**ROWS**
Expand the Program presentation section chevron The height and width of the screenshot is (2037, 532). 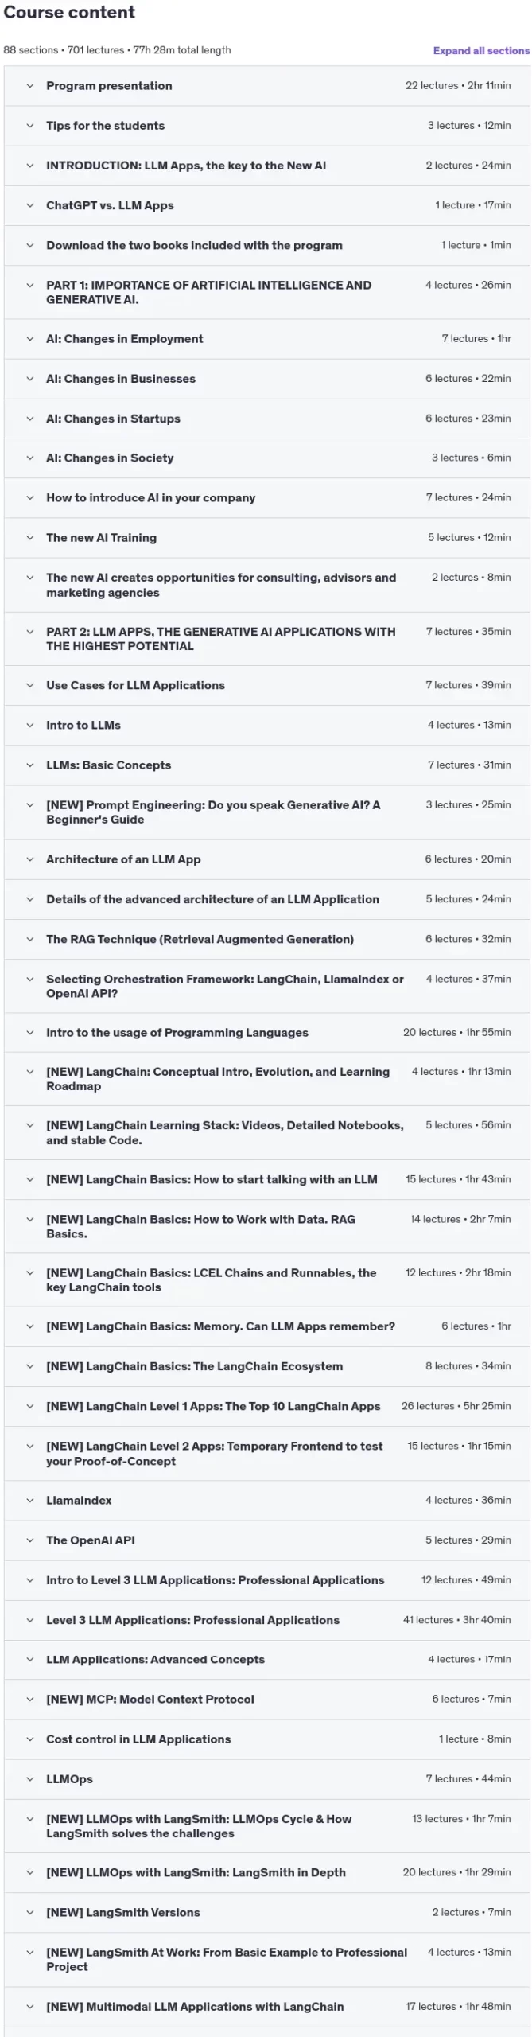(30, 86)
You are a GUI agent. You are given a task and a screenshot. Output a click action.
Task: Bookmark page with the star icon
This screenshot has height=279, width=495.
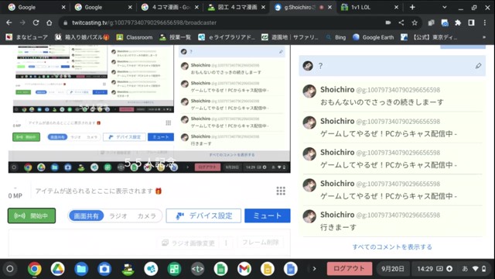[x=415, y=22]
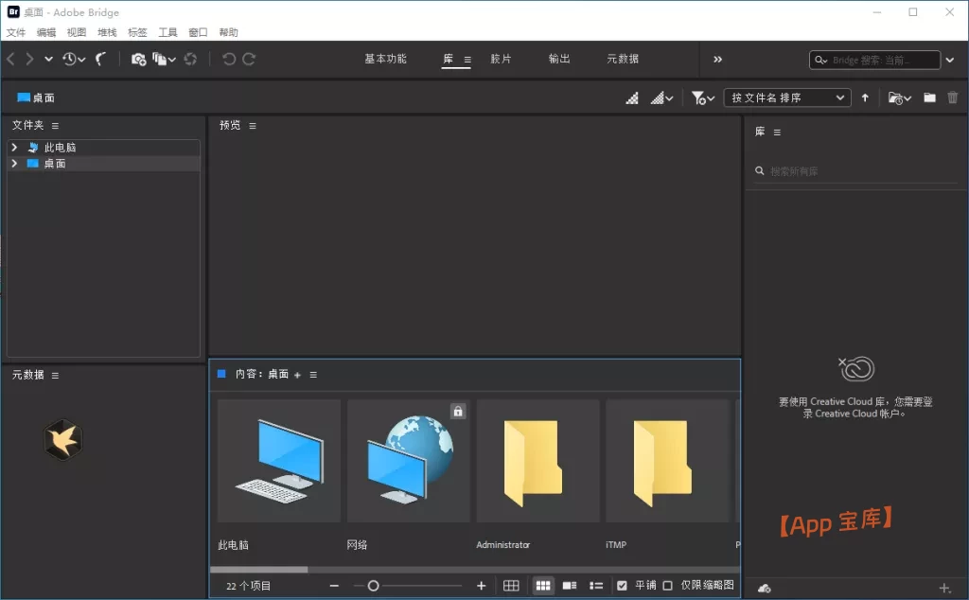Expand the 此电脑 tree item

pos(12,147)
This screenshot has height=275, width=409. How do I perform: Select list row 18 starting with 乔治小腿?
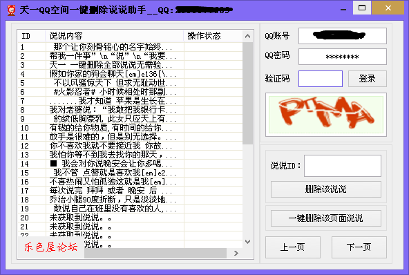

==

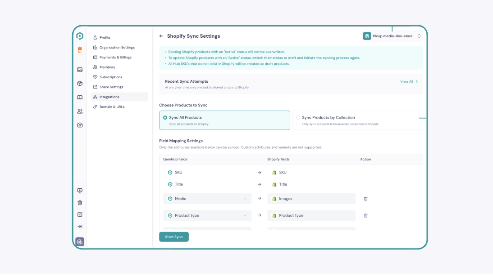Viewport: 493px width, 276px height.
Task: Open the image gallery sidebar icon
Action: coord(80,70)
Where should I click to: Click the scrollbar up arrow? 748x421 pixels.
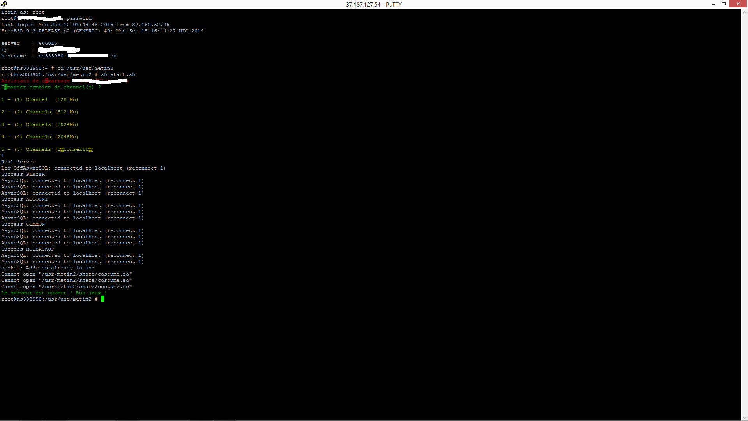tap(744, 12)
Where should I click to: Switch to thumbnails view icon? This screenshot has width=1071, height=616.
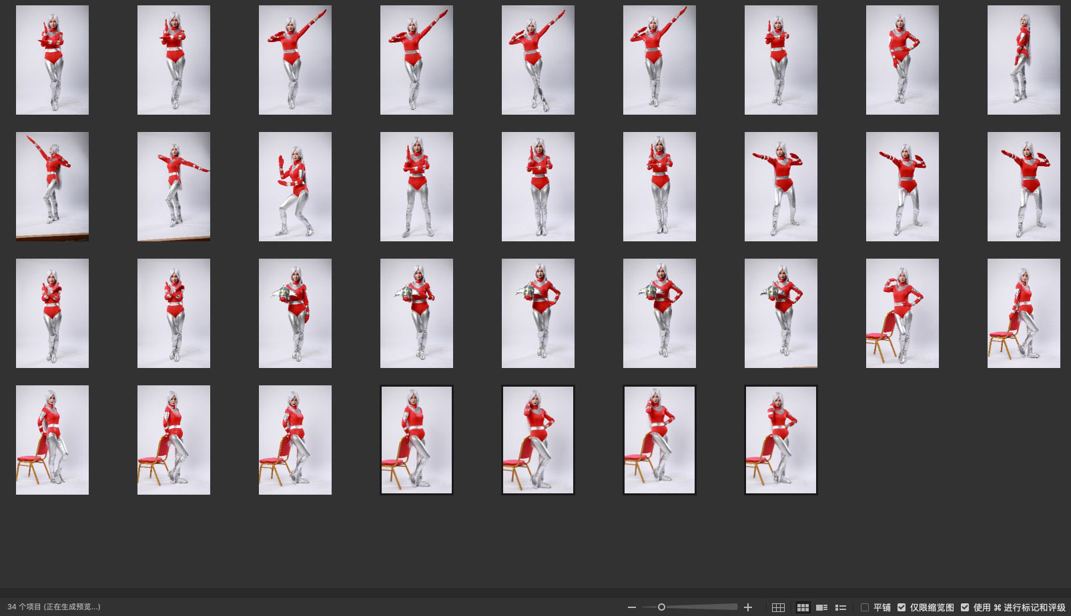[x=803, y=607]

**WORK TO DO**
Update the lines from the one containing "You are a GUI" through the one containing "pos(12,147)" by replacing "click action" with "tap action", with everything else unchanged. Give only those lines, and leave the pictures out.

**EXERCISE OUTPUT**
You are a GUI agent. You are given a task and a screenshot. Output a tap action.
Task: Bookmark page with the star icon
This screenshot has height=279, width=495.
[x=415, y=22]
Expand the 此电脑 tree item

pos(12,147)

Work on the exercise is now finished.